Involontairement, les deux spectateurs de cette scène suivaient sur son visage la marche de ses impressions.

« Il était tout jeune, reprit-elle. Je trouve qu’il était bien beau. »

Là-dedans, aucun symptôme de sensibilité ne se montrait. C’était purement une opinion exprimée.

Et, pourtant, le caractère de sa physionomie changeait. Son regard, moins mutin, trahissait de vagues rêveries.

« Oui, oui, dit le colonel ; le pauvre diable était assez joli garçon. »

Elle se tourna vers lui, puis elle poursuivit son examen.

« Sortons, insinua M. Lecoq.

— Pas encore, fit-elle. Je ne me figurais pas que la mort était comme cela.

— Quel raisonnement pour son âge ! admira le grand-père.

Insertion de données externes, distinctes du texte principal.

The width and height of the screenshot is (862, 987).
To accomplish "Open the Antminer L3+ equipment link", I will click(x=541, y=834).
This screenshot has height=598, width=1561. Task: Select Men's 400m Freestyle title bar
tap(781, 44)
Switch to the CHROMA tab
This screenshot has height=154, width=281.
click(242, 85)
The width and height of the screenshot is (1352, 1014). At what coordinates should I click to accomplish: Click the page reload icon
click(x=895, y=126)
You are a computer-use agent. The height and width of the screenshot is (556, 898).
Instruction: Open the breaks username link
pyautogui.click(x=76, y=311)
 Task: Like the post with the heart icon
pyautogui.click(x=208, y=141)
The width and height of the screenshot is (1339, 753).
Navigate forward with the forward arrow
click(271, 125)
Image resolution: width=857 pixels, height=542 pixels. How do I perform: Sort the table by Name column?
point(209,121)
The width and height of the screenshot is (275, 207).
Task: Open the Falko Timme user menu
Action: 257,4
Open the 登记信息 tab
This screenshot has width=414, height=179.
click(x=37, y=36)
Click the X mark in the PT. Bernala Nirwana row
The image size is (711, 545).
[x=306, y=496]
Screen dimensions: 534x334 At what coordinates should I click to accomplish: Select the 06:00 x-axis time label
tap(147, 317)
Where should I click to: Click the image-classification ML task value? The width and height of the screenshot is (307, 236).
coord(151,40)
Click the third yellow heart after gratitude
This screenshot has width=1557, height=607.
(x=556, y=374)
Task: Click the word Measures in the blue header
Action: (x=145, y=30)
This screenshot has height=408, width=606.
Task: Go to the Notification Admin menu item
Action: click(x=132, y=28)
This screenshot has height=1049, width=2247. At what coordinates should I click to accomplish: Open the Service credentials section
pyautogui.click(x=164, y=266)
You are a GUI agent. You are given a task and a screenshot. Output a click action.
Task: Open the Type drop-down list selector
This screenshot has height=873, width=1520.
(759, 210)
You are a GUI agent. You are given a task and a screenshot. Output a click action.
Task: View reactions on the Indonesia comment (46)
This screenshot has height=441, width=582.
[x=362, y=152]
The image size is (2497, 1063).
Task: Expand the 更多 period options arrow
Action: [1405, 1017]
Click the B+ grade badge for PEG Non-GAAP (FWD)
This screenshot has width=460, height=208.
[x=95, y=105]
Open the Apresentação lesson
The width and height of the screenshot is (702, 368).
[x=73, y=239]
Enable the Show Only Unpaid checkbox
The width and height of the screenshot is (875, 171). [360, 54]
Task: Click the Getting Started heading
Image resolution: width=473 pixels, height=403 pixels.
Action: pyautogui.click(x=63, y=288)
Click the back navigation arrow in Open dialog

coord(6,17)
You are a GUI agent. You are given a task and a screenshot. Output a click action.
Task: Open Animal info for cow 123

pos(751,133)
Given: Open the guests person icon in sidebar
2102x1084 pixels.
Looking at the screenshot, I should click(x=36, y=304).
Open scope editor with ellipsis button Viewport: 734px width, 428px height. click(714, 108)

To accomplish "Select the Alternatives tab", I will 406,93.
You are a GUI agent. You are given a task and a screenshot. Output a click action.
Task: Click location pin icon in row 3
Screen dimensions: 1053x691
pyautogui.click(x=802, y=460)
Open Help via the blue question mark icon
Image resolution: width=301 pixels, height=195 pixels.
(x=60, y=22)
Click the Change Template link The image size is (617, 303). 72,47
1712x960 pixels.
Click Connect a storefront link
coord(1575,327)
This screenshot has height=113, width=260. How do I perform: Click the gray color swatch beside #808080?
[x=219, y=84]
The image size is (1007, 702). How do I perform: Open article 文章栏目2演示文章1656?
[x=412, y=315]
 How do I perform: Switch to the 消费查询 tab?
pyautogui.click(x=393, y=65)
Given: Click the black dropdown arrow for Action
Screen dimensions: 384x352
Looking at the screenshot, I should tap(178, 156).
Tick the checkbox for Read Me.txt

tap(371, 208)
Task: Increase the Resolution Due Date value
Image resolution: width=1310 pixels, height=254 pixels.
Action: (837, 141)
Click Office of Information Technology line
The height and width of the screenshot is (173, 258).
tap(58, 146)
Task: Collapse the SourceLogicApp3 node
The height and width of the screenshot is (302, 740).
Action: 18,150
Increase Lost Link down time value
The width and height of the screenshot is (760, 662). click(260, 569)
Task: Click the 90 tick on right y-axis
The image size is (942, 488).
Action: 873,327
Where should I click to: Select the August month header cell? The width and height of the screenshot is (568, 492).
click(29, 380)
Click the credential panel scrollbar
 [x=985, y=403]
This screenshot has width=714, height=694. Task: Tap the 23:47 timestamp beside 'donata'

— Il y a des cheveux blancs parmi ses cheveux noirs, reprit la fillette avec étonnement. Est-ce que les jeunes gens ont des cheveux blancs quelquefois ?

— Quand ils ont éprouvé beaucoup de chagrin…. commença le colonel.

— Ah ! s’écria-t-elle en relevant la tête avec une soudaine colère, on lui a donc fait beaucoup de chagrin ?

— Allons ! trésor, allons ! ordonna le vieillard. Tu l’as regardé assez.

— Non, répliqua fermement Fanchette. J’ai ouï dire qu’on mourait de chagrin.

— Qu’est-ce que cela te fait ? » voulut objecter M. Lecoq dont la mauvaise humeur augmentait.